Paul uses this image of a thief coming in the night because it catches one’s eye. We understand the implications. If you know when the thief is going to strike, you will be ready. Of course, thieves don’t give warnings. They don’t call ahead to tell us the time and location they intend to make their entry. They also don’t generally come during the day (bank robbers are not in view here), because they could easily be seen. At night, they can wear dark clothing and skulk about in the shadows. When they find a weak spot, they can get in and out without anyone knowing the difference (unless you have a very effective security system that wasn’t available in the first century). At least that’s how it works in the movies! The image, therefore, underscores the unexpected nature of Jesus’ return.
What we read here is a continuation of the message Paul delivered in 1Thessalonians 4:13-18. In that reading, Paul gives us a few details about what the moment of Christ’s return would look like. On that day, Jesus will return in the clouds and the dead in Christ will rise first, after which the believers who are alive will join them for the grand procession. Paul offered that message as a word of encouragement to a community worried about those who had died before the Day of the Lord. While Jesus might come as a thief in the night, without warning, Paul wants the Thessalonian believers to be ready when that moment comes.
One must be ready for the sudden appearance of Jesus, like in the thief in the night, but believers should live in the light as children of the day and not the night. The assumption here is that evil takes place under the cover of darkness when things go bump in the night. Keep in mind that the action in most horror movies under the cover of darkness. There is a clear dualism at work here, with light and darkness, day and night, contrasted. Thus, daylight is when we are awake, but we sleep at night. Here, we’re not supposed to sleep. The night is also the time when people get drunk. Believers, on the other hand, are supposed to be sober, not drunk.
What Paul is doing here is reinforcing the apocalyptic message he had earlier delivered. He has offered them a word of encouragement concerning the dead in Christ (they will rise first). However, Paul is concerned that in the interim, they might grow complacent. If this happens then they could easily fall back into old Gentile habits (living in the night). That concern is revealed in Paul’s reference to those who speak of “peace and security,” a watchword of the Empire, which placed those words on some of its coins. This may be the message of the Empire, but Paul warns against taking it to heart because to do so leads to destruction. Paul uses the metaphor here of a pregnant woman whose labor pains come without warning. When they begin, there is no going back. The same is true of the coming of the Lord. So, don’t get complacent.

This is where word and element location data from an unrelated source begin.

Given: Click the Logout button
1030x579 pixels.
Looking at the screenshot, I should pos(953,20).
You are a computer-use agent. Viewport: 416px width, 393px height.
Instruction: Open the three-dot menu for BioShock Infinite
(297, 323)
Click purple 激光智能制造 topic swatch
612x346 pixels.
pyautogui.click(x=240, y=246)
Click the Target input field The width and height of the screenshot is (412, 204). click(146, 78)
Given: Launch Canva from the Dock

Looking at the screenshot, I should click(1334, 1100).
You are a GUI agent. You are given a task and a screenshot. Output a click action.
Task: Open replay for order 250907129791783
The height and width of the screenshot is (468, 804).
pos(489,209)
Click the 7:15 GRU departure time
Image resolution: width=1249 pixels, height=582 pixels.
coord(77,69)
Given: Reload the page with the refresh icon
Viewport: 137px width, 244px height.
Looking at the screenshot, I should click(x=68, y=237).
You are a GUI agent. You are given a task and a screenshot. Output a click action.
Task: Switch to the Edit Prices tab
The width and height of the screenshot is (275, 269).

Be ready!
All of this is rooted in Jewish apocalyptic though, which offers a dualism of light and darkness, earthly realm versus the heavenly realm. As George Parsenios notes, “the hostility between the two realms is most obvious in Paul’s use of the imagery of armor in verse 8. This armor, though, is also the basis of the Thessalonians escape from judgment because the helmet that arms them is the ‘hope of salvation.’” [Feasting on the Word, p. 305]. The reference to armor is similar, but not as developed as that found in Ephesians 6:10-17. It should be noted that this armor is not something we choose, but is something received. In any case, Paul is preparing them for spiritual warfare that includes salvation that is received through Christ who died for us. As we hear this message of spiritual warfare, it’s worth noting that, as Ron Allen and Clark Williamson write: “Given the fervor for supporting national wars that sometimes uncritically sweeps through Christian communities, it is worth noting that the breastplate and helmet are to protect the wearer and are not instruments of killing” [Preaching the Letters without Dismissing the Law, p. 101].
While the Day of the Lord will come, according to Paul, the Thessalonians, if they keep alert and stay in relationship with Jesus, they will receive the gift of salvation. They will not be subject to God’s wrath, God’s judgment. It is good to remember as Allen and Williamson remind us, this apocalyptic message isn’t a “pie in the sky” sentiment. For Apocalyptic theologians, like Paul, the Day of the Lord was understood to be the means by which “God would set things right for people who had been denied blessing in the present evil age—for example, the poor, the enslaved, those who suffered injustice and violence” [Preaching the Letters, p. 101]. We might not embrace a full apocalyptic vision, but we must recognize the need for God to set things right, lest we not take seriously the realities of our age. For those of us who have universalist tendencies, we need to be careful that we don’t deny the possibility of God’s judgment. To do so might lead to the belief that there are no ultimate consequences of our actions.
Even as the previous reading from chapter 4 concluded with a call to encourage one another with this message, so does this portion. Paul wants them to encourage one another and build each other up with this message that believers are not destined for wrath but for salvation in Christ who died for us. With that, we can know that whether awake or asleep we will ultimately live with him, for as we learned in chapter 4, Jesus will gather us up. The challenge here, especially for Christians living in the United States, we must be careful not to receive this message in an escapist or divisive manner. These early Christians were in a much different position than are we. We need to remember that.